[Input records Boundary: Start]

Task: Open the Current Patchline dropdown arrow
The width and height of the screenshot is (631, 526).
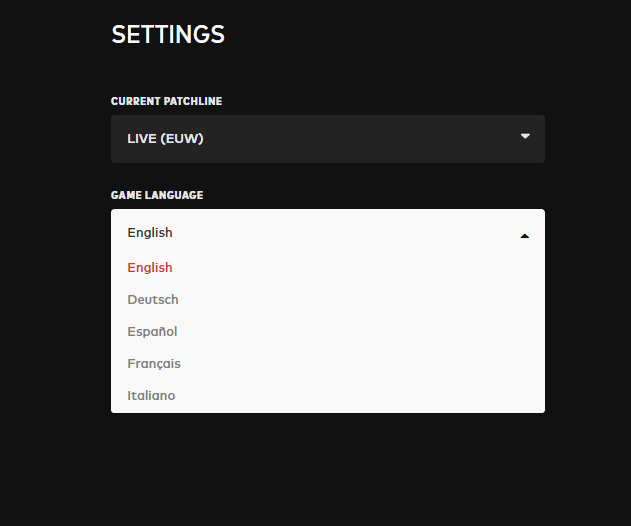Action: point(525,137)
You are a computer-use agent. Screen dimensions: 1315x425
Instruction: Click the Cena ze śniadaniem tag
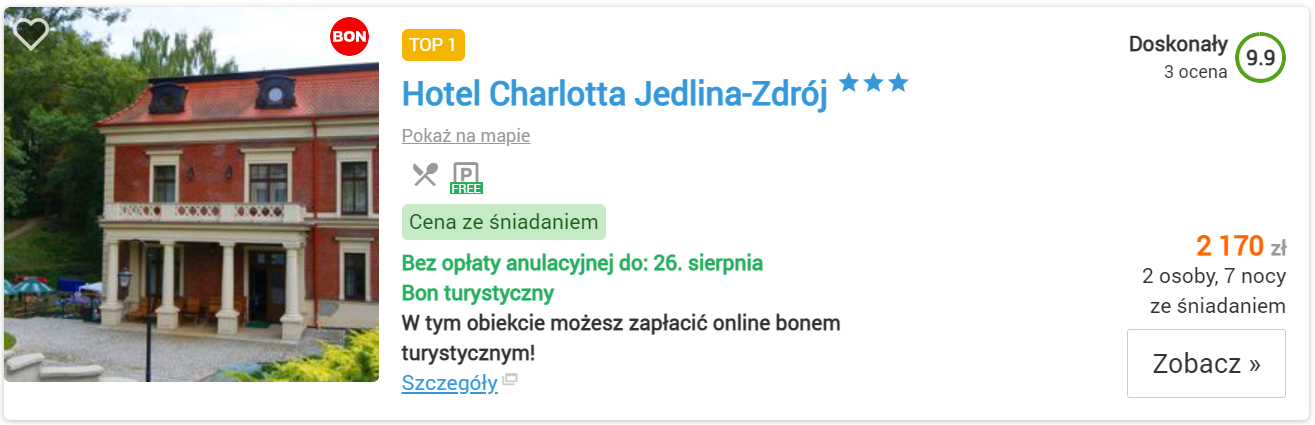504,222
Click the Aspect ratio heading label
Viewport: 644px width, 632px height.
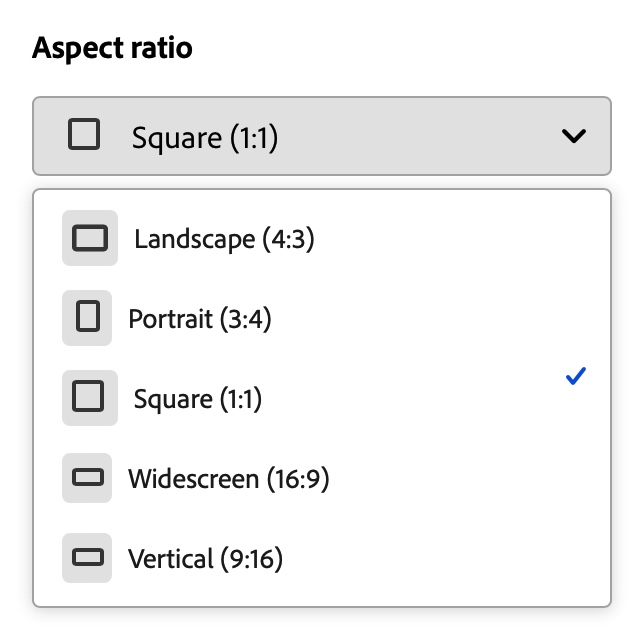pos(112,48)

[Input records Boundary: End]

**The problem**
The answer should contain every line of the material exactly as written and no pictures.

**Answer box**
Task: Open the Current Patchline dropdown arrow
The width and height of the screenshot is (631, 526).
Action: point(525,137)
You are a computer-use agent. Screen dimensions: 1315x425
Instruction: Click the Cena ze śniadaniem tag
504,222
Click the Aspect ratio heading label
Viewport: 644px width, 632px height.
pos(112,48)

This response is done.